A patient voice from Nancy Verdin on the CYCLE HD trial
Before my diagnosis, I hadn’t realized that my level of fitness would have such a strong impact on my adjustment to living with kidney failure. After being diagnosed, even limited activities such as walking to work, walking at work, or by necessity climbing the stairs to my apartment still served to support my recovery; it didn’t even occur to me to stop being active. I see this paper as playing a part in the perspective of wellness and recovery in kidney disease, with the additional benefit of looking at the left ventricular benefits of exercise during dialysis.
The paper is carefully written with a lot of detail on how the study was done and the results that were found. The overall findings determined that the intervention group showed a reduction in left ventricle mass at the end of the 6-month intradialytic exercise program. The authors were not able to generalize their results due to sample size and perhaps a lack of diversity among the participants in both the control and intervention group. There was a brief discussion about the effects of fluid overload in left ventricle mass and factors that could not be controlled in this study.
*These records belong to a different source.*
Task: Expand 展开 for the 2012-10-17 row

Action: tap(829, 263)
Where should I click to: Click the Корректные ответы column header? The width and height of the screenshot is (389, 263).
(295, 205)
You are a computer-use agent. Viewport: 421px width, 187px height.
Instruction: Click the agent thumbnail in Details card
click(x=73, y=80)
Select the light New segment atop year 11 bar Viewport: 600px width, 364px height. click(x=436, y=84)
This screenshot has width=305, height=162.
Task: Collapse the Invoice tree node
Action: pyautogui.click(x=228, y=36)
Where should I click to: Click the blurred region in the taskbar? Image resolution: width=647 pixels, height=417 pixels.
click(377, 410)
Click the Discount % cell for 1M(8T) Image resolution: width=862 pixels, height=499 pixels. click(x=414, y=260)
As a retired occupational therapist, I was particularly interested in the measurement of physical activity and quality of life. From lived experience I felt that the relatively short duration of 6 months may not have been sufficient to see a measurable change in physical function using the tests they chose. The increase of muscle mass and endurance tends to take longer for people with kidney failure than the healthy population and is often easier to identify in changes in activities of daily living, (e.g. “I can walk easily around the house”; “I feel safer in the shower”). I also found that the quality of life measures was perhaps not as accurate of what the patient/family may have experienced. I looked up both the physical assessment and the quality of life measurement tools, both are quantitative and miss the patient/family lived experience. When doing analogue scales many patients respond according to how they feel in the moment, even if directed to think about the past month (they can’t remember that far back (can you?). Another aspect to analogue scales is that life with a chronic condition can fluctuate widely from day to day. To distill it down to a single number can be very difficult.
Lastly, the physical function and quality of life measures were identified as secondary, hence not really given a lot of space in the research. This is really unfortunate as there is a lot to learn from participants about how intradialytic cycling impacts their lives and what their experience is while doing it, including the reasons why they declined cycling and how that could have been mitigated. In future patient-directed studies, I suggest that the physical and practical impact of regular exercise and activity take a larger, more balanced part of the study. Learning from the patient and family experience (sometimes families and caregivers see what the patient does not) will give the outcomes greater context and more meaning. When non-patients or families interpret data, they can only do it through their lens and often on assumptions. With the input from patients and their families, the opportunity and reasons for implementation become clearer, along with the potential for making it happen.
Nancy Verdin BSc.OT(ret), PaCER
Nancy Verdin has been a patient for 33 years, on permanent hemodialysis for 23, 19 of those at home. As a retired occupational therapist, she has been a strong advocate for wellness and recovery in the kidney community and other’s living with chronic illness. Helping people learn to live well with their disease makes it a part of their lives rather than all of it. This includes activity and exercise along with energy management and building a strong support network. Her Patient and Community Engagement Research (PaCER) network brings the patient and family experience and voice to the forefront of research, creating a balance of quantitative data with the patient/family perspective into the analysis and context of the interpretation of the results. She is based in Alberta, Canada.